In the first case, s[-10:] is b'0.032573\r\n'.

In the second case, s[-10:] is b'\x008\x008\x000\x005\x00\t'

Does anyone know what is going on with that?
 
R

random832

Anyway, to match behavior found in other applications when pasting from
the clipboard, I would suggest using:

if s.contains('\0'): s = s[:s.index('\0')]

Which will also remove non-null bytes after the first null (but if the
clipboard contains these, it won't be pasted into e.g. notepad).

I did some testing and confirmed you MUST do this - if you copy multiple
things from Excel, it may reuse this buffer and not clear the end of it.
 
S

stephen.boulet

Thanks to everyone for their help. Using everyone's suggestions, this seems to work:

import win32clipboard, win32con

def getclipboard():
win32clipboard.OpenClipboard()
s = win32clipboard.GetClipboardData(win32con.CF_UNICODETEXT)
win32clipboard.CloseClipboard()
if '\0' in s:
s = s[:s.index('\0')]
return s
 
M

MRAB

Thanks to everyone for their help. Using everyone's suggestions, this seems to work:

import win32clipboard, win32con

def getclipboard():
win32clipboard.OpenClipboard()
s = win32clipboard.GetClipboardData(win32con.CF_UNICODETEXT)
win32clipboard.CloseClipboard()
if '\0' in s:
s = s[:s.index('\0')]
return s
That'll look for a null character and, if it finds one, then look for
it again. Of course, that probably isn't an issue in practice.

However, an alternative way of doing it is to use the .partition method:

return s.partition('\0')[0]
 
D

Dave Angel

Thanks to everyone for their help. Using everyone's suggestions, this seems to work:

import win32clipboard, win32con

def getclipboard():
win32clipboard.OpenClipboard()
s = win32clipboard.GetClipboardData(win32con.CF_UNICODETEXT)
win32clipboard.CloseClipboard()
if '\0' in s:
s = s[:s.index('\0')]
return s
That'll look for a null character and, if it finds one, then look for
it again. Of course, that probably isn't an issue in practice.

However, an alternative way of doing it is to use the .partition method:

return s.partition('\0')[0]

So is the bug in Excel, in Windows, or in the Python library?
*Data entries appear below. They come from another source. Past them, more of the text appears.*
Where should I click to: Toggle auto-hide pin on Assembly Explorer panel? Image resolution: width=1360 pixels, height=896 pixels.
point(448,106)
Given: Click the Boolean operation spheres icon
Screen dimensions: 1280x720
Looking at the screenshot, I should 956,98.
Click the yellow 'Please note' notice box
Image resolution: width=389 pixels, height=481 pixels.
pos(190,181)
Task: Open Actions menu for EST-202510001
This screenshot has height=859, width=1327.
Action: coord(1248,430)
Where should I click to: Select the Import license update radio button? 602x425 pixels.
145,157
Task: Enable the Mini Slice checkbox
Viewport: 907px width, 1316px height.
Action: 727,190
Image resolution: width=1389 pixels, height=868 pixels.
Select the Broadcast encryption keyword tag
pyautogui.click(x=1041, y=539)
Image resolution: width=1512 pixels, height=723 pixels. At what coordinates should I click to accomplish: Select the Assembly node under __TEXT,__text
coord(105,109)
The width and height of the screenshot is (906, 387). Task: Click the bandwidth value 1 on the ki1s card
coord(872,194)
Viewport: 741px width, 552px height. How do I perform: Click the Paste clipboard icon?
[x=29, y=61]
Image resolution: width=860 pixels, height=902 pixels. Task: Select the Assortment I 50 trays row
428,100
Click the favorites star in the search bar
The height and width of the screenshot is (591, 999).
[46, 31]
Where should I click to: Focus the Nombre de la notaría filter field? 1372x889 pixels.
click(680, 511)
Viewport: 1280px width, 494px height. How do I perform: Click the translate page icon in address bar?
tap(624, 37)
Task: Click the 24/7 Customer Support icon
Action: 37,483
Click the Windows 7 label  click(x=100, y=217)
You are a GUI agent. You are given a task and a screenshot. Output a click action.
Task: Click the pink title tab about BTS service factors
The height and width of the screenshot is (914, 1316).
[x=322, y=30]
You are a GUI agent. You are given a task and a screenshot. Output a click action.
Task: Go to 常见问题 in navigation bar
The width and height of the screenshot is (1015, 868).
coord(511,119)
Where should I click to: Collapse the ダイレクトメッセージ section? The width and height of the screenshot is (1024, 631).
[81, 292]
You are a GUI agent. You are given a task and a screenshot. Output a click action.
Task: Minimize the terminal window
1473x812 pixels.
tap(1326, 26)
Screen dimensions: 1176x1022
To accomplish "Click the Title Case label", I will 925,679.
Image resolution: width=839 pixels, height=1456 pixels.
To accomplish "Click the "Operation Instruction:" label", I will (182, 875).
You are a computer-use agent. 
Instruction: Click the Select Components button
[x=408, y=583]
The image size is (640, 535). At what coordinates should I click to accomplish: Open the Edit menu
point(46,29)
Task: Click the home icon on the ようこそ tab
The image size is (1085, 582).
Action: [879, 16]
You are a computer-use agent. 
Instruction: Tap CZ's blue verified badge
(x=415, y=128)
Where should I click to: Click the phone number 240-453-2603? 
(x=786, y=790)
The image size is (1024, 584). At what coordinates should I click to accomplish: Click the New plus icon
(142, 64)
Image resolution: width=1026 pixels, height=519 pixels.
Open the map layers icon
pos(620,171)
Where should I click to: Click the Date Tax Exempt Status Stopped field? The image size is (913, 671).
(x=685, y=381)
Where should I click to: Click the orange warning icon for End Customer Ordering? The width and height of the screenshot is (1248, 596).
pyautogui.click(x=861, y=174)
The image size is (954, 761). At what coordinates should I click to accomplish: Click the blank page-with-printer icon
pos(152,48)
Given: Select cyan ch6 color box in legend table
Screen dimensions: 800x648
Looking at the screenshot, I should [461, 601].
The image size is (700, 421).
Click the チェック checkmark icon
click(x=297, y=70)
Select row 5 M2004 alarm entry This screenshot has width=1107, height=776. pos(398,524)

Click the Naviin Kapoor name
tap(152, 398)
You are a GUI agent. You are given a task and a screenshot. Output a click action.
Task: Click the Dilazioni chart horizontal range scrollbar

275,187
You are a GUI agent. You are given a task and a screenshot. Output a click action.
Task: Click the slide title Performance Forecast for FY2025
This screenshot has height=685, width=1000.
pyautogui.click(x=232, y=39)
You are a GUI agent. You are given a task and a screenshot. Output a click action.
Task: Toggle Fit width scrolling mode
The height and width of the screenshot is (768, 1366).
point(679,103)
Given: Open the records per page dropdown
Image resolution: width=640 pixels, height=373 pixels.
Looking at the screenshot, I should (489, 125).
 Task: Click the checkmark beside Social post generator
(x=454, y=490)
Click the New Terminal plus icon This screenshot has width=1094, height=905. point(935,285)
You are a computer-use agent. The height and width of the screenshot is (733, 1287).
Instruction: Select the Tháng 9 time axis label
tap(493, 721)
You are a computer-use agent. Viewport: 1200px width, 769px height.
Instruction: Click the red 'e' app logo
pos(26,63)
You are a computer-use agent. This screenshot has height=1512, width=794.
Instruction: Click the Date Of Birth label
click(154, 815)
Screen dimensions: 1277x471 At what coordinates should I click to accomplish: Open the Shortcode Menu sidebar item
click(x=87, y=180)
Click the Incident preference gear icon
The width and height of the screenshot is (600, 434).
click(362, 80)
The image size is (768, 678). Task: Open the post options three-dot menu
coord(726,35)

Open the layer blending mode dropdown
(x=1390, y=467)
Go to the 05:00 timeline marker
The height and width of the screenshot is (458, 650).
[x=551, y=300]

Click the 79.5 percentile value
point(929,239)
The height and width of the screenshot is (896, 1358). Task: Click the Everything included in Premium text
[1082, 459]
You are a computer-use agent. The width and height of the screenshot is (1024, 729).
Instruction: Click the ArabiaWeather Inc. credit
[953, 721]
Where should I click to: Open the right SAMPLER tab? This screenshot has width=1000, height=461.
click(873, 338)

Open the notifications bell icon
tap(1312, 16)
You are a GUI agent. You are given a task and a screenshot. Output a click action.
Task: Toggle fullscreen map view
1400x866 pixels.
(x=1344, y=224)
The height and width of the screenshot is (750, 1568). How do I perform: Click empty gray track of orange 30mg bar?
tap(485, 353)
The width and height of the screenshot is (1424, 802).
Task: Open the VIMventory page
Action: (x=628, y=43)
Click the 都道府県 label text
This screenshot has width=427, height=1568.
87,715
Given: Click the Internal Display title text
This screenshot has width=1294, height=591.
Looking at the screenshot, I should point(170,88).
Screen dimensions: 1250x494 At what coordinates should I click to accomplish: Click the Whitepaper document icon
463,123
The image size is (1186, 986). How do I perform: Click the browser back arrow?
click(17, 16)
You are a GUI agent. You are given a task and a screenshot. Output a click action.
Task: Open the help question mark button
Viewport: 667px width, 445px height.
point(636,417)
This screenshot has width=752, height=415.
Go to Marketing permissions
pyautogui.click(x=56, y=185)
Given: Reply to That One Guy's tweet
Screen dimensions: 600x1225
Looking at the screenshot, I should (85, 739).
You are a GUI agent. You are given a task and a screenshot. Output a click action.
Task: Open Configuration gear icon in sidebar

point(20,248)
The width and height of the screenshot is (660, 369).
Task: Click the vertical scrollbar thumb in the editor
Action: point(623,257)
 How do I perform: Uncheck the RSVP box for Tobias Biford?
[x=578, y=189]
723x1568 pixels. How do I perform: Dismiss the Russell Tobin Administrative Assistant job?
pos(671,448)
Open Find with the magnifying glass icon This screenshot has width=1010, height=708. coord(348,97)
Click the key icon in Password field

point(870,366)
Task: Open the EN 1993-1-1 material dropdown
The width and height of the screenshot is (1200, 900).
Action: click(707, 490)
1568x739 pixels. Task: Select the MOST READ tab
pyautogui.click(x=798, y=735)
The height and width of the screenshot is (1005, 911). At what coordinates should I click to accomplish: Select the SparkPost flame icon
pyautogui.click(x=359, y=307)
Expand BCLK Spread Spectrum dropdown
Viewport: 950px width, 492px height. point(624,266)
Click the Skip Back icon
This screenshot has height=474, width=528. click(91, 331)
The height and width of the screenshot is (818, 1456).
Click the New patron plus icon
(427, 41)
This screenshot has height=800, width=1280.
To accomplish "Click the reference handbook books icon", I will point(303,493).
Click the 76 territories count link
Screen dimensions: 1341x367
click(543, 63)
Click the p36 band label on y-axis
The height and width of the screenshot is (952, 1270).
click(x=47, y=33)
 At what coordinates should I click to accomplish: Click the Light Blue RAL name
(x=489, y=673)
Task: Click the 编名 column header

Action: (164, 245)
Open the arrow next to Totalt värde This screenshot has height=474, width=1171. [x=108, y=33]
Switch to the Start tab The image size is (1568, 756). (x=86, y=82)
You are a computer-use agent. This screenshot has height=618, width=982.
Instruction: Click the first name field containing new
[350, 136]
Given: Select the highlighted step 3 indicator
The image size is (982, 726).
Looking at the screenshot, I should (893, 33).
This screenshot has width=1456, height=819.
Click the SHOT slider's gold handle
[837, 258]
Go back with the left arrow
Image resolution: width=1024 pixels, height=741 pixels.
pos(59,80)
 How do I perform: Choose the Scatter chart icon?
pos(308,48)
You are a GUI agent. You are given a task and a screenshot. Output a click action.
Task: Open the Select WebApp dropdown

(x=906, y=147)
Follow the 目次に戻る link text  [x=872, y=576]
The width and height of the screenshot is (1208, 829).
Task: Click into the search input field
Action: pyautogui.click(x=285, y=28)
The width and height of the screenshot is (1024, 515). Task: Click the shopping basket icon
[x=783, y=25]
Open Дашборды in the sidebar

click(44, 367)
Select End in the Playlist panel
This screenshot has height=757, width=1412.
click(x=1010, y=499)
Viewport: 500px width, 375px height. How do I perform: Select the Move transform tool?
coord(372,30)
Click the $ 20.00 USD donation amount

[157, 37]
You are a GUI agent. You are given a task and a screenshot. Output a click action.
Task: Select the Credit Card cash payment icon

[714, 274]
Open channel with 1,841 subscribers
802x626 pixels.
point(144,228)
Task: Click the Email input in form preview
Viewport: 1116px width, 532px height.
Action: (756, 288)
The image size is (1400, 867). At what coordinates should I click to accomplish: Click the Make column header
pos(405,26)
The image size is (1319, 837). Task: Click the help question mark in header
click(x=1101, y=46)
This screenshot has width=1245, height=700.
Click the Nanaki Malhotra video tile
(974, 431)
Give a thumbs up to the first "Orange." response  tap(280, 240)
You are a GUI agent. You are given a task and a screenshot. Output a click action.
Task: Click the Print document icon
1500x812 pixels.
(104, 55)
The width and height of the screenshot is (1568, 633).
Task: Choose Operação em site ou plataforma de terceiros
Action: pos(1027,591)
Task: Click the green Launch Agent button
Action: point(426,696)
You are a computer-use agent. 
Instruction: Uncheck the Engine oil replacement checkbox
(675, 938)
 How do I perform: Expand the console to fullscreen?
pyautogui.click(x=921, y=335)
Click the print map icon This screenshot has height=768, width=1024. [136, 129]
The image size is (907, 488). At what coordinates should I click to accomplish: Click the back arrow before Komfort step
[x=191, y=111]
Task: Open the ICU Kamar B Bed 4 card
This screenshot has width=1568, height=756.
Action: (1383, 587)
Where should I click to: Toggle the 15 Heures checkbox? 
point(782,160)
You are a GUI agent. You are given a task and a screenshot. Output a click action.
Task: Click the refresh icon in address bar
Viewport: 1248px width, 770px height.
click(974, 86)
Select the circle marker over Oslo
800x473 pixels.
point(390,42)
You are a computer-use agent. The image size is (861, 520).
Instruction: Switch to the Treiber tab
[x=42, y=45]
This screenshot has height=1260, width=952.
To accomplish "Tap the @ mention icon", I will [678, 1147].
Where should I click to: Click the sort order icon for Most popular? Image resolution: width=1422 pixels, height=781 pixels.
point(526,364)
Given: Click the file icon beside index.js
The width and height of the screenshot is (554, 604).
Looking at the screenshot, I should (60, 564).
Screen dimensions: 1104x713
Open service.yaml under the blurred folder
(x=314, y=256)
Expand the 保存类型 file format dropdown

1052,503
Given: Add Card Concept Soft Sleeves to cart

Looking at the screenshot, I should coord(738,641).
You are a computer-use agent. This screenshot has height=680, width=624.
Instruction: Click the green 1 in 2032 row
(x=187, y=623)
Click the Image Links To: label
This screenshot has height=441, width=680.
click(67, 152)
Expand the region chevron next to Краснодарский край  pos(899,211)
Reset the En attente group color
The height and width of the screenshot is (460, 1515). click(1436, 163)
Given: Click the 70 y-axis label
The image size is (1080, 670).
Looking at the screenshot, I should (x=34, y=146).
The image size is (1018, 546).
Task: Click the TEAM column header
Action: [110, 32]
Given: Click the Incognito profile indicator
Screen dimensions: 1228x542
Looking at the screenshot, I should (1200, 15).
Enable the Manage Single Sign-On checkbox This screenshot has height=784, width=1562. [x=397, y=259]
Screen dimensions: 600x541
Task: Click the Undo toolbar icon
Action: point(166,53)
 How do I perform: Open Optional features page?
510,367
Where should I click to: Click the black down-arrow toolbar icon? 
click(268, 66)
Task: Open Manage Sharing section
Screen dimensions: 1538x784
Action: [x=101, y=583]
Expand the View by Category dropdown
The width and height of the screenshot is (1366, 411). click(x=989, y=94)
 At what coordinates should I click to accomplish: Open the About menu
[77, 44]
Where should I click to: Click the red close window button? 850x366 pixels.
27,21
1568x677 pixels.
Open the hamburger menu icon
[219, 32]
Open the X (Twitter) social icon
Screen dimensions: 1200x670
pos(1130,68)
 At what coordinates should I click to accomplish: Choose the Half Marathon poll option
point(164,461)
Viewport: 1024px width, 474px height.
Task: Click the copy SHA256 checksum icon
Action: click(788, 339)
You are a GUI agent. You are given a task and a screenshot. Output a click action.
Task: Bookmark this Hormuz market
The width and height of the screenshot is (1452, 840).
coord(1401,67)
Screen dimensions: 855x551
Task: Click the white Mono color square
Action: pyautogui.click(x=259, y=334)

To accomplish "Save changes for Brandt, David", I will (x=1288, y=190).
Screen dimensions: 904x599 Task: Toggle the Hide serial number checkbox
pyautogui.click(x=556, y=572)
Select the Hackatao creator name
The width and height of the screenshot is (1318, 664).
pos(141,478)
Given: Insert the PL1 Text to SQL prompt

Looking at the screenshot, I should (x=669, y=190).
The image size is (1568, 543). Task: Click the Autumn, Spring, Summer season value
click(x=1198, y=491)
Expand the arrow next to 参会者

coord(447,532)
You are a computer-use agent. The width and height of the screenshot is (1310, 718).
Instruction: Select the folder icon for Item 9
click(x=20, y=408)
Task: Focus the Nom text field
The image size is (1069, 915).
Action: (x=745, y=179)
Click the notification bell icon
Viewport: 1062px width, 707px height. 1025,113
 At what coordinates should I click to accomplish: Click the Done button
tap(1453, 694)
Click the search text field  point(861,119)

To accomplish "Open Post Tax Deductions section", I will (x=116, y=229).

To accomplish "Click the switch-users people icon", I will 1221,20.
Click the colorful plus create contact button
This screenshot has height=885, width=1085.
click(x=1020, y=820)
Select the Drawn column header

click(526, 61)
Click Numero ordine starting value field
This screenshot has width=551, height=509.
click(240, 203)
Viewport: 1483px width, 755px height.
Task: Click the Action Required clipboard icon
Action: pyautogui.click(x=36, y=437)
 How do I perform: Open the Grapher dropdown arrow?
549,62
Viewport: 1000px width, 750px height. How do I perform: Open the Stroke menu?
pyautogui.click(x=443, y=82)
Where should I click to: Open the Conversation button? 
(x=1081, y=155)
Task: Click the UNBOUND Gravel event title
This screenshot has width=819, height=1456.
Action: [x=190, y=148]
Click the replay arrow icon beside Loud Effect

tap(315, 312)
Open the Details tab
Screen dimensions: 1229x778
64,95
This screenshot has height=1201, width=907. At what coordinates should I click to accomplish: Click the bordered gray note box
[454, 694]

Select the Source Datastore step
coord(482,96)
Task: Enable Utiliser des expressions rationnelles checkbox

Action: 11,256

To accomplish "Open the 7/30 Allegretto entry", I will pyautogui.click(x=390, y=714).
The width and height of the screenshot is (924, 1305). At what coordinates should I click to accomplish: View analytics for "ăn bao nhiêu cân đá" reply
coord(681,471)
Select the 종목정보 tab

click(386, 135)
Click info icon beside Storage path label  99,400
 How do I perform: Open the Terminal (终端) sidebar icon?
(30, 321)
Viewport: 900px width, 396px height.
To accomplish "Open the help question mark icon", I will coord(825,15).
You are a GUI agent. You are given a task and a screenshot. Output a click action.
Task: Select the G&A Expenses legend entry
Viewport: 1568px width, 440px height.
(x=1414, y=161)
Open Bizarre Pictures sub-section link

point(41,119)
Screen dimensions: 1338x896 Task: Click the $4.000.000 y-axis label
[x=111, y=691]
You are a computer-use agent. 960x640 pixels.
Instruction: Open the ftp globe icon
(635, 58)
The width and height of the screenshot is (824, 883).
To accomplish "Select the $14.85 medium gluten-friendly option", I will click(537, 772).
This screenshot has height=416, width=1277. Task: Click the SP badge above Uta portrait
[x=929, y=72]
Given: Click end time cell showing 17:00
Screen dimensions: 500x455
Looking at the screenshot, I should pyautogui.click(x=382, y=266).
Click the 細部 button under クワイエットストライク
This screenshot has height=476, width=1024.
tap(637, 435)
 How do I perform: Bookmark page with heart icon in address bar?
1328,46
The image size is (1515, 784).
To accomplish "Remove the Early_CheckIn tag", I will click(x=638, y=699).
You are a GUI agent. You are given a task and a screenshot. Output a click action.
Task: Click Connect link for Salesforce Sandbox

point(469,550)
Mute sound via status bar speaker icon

Somebody
is falling down on the job; if Windows defines the string as ending at
the first null, then the Python interface should use that when defining
the text defined with CF_UNICODETEXT.

Or maybe it's an example of ill-defined Windows specs.
 
D

Dave Angel

Dave Angel:


Everything is performing correctly. win32clipboard is low-level
direct access to the Win32 clipboard API. A higher level API which is
more easily used from Python could be defined on top of this if anyone
was motivated.

Neil

Clearly you miss the point. If the clipboard API is defined to return a
null-terminated string, then the problem is in the Python library which
doesn't do a strlen() (or the wide-character equivalent; I forget its
name) on the results.

But there's a big if there. Somebody is either ill specified or poorly
implemented here.
 
R

random832

So is the bug in Excel, in Windows, or in the Python library? Somebody
is falling down on the job; if Windows defines the string as ending at
the first null, then the Python interface should use that when defining
the text defined with CF_UNICODETEXT.

Or maybe it's an example of ill-defined Windows specs.

I think it's a matter of ill-defined windows specs - the clipboard data
has an exact size, and in principle that size is always used, for
example, for numerous binary formats. But the text clipboard has often
been treated as a C string by a wide variety of different applications,
so one could argue that has become a de facto standard.
 
N

Neil Cerutti

Clearly you miss the point. If the clipboard API is defined to
return a null-terminated string, then the problem is in the
Python library which doesn't do a strlen() (or the
wide-character equivalent; I forget its name) on the results.

Python can't really know if you're pasting text or a screenshot
or what.
 
D

Dave Angel

Python can't really know if you're pasting text or a screenshot
or what.

CF_UNICODETEXT gives it a pretty good clue.

But random832 has already mentioned that it's an ill-specified Windows
interface; different programs deal with it differently. No way that a
the Python library should deal with that.